Landing the Internship or Full-Time Job During College
author Robert R. Peterson
pages 299
publisher iUniverse
rating 9/10
reviewer Paul Gerken
ISBN 0595366813
summary A guide written by those that have recently landed jobs at Google, EA Games, Intel, Amazon, IBM, and others


The book starts out with a foreword by an IBM Executive and then covers 10 chapters which I comment on individually below. Each chapter is followed by a profile from either an intern or new hire at a fortune 50 company. The profiles include a Q&A and the resume of the individual. I found them to be practical and honest. For example, Ben Lewis who is profiled as an Xbox developer said that he sometimes feels that he can't make a difference at Microsoft.

As a busy computer science student, I can really appreciate how the contents are written. Each chapter has a "Bare Minimum To Do" list with suggestions on how much time each item should take. They also include "Common Mistakes" sections. I especially used the to-do list for the company research chapter.

Another observation I should share is that everything is by example. When cover letters are discussed, there are two example letters--when rejecting an offer is discussed there are example emails. There are even example dialogs for behavioral interviews and for salary negotiation. I think most career books endlessly rant on about methods and rules. Landing the Job seems to be more centered in reality.

The only complaint I have is that there are a few minor grammatical errors. Overall, I think this book is going to be a classic. I haven't had all my site interviews yet, but I know it will help me land my future job.

Chapter 10. HR Interviews and Salary Negotiation
In my opinion, this chapter should be first because it is the best one. It starts off by talking about why recruiters act the way they do. Then it covers salary negotiation which includes a sample dialog between a student with an offer and a manager. I used the "Offer Comparison" section and am sure I will use again. It walks through how to evaluate the worth of an offer step-by-step. It even has a sample offer letter that it walks through as an example.
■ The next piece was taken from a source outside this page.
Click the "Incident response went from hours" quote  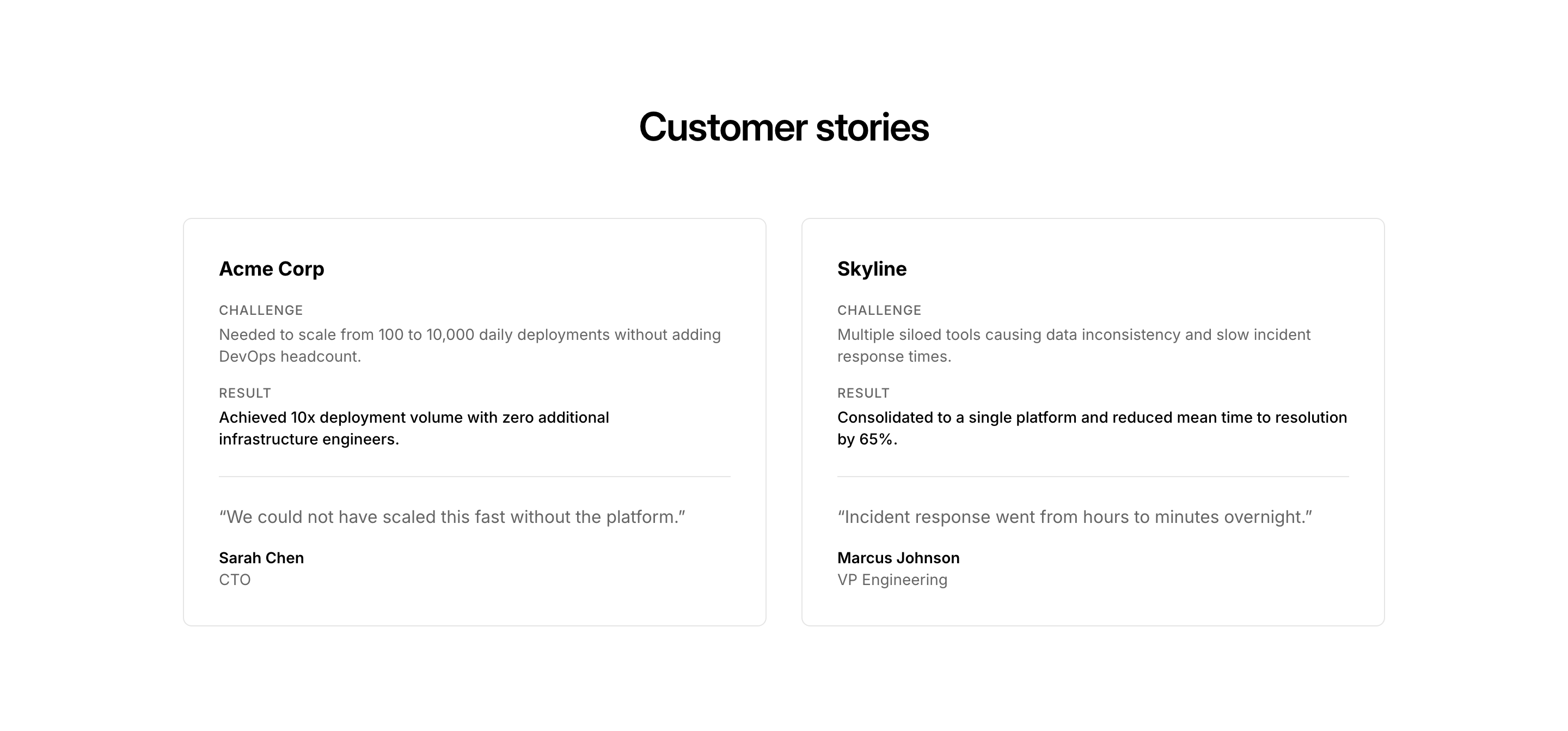[x=1074, y=516]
Chapter 1. Building Unmatched Credentials
If you are like me you often skip the first chapter of books. I didn't read this chapter at first because it talks about how to get experience while you are in college before you are looking for a job. Since I am already looking for a job, it doesn't really apply to me. After looking over it again though, I think it has really good advice. For instance, it recommends that spending endless hours to increase your GPA by a tenth of a point is not as important as finding personal projects or interests in your field.

Chapter 2. Crafting a Successful Resume
This chapter walks through writing a resume from a brainstorm to text and pdf versions. I didn't follow the entire process because I already had a resume, but the examples really helped. I also used the resumes from the profiled new hires and interns at the end of each chapter for ideas.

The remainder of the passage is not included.